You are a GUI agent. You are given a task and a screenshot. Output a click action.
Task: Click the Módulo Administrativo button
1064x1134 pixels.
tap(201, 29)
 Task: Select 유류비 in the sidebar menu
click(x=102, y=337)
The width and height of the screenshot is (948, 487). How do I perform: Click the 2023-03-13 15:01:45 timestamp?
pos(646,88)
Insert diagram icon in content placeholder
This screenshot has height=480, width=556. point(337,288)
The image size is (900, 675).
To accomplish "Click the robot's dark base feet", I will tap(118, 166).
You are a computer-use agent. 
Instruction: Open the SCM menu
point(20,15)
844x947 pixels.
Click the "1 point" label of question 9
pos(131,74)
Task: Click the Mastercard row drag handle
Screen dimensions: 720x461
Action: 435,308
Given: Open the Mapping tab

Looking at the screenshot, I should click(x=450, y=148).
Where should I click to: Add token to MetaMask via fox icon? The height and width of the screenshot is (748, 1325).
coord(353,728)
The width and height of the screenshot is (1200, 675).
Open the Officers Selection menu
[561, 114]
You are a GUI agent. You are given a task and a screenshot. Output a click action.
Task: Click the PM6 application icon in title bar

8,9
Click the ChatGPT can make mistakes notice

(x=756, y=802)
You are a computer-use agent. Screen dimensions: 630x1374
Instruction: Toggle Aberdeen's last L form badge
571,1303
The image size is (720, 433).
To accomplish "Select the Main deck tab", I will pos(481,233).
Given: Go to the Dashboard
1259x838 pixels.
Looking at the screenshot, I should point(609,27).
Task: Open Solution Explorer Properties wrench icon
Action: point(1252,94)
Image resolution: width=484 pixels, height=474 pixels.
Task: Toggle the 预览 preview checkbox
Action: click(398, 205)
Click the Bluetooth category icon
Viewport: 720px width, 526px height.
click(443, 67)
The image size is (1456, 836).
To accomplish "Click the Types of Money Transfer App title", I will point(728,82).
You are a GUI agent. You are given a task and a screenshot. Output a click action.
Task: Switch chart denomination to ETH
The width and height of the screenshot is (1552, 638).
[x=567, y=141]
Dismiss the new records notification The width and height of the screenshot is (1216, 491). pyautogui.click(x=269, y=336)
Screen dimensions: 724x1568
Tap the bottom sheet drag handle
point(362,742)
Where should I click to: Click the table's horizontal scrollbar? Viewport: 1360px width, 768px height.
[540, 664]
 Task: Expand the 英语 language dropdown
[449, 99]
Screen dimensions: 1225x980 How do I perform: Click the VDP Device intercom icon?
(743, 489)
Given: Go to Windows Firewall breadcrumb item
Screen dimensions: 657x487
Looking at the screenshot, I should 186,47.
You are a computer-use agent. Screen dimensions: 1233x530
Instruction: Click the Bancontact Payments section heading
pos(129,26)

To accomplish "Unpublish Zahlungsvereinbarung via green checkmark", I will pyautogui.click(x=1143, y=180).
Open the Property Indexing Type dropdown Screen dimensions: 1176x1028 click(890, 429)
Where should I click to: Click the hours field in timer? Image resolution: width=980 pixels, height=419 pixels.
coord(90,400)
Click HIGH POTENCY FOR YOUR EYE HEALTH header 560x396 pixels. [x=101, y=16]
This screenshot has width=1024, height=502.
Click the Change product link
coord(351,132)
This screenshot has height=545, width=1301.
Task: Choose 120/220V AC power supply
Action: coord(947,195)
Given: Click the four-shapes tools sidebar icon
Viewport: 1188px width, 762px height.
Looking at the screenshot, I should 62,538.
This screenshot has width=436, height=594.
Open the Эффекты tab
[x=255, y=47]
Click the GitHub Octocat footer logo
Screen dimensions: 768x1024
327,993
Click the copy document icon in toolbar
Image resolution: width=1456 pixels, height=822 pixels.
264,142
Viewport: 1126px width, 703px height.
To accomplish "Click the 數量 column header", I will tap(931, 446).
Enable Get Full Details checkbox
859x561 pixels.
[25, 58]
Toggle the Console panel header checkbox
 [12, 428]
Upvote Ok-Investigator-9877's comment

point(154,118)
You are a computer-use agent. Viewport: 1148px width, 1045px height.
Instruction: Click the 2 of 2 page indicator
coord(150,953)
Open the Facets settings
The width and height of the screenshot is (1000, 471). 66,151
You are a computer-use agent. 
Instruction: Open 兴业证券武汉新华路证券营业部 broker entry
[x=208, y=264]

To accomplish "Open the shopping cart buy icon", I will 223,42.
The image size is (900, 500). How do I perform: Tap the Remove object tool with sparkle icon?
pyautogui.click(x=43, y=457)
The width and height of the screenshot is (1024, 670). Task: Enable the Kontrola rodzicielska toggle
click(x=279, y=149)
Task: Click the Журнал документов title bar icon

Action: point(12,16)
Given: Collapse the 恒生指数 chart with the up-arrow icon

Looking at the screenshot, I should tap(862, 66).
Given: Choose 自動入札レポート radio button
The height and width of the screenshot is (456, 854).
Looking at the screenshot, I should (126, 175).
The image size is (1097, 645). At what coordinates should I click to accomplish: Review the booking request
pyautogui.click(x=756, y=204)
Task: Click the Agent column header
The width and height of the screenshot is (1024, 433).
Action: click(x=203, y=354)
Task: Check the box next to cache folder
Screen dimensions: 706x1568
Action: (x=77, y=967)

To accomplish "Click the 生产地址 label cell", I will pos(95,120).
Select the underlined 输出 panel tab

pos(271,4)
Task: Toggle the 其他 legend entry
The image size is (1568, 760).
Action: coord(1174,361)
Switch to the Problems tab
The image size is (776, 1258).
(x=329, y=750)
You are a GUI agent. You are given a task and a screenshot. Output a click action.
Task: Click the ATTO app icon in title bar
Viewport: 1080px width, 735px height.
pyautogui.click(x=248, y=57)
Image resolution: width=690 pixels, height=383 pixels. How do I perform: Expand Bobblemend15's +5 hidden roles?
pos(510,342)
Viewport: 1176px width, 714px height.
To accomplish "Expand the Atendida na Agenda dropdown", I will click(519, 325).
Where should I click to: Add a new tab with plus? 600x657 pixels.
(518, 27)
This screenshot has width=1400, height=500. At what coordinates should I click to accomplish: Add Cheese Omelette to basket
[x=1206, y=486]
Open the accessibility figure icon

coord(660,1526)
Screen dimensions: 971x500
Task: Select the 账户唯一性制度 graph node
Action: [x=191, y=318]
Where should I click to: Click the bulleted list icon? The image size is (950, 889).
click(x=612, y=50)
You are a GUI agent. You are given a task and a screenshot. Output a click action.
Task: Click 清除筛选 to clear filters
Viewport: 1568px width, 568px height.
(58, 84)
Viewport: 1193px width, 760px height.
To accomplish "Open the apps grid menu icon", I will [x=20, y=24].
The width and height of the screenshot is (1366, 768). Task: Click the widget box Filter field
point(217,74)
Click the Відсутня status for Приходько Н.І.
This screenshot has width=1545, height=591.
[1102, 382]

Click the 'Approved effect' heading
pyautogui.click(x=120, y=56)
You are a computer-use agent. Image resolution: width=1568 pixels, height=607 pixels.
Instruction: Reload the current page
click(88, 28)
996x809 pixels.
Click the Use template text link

:::

▸ **To do**:
Find the line that contains "You are a computer-use agent. Image". Copy it and every line after it to the end of the records, exactly, and nothing more.

▸ **Response below**:
You are a computer-use agent. Image resolution: width=1568 pixels, height=607 pixels.
Instruction: Reload the current page
click(88, 28)
996x809 pixels.
Click the Use template text link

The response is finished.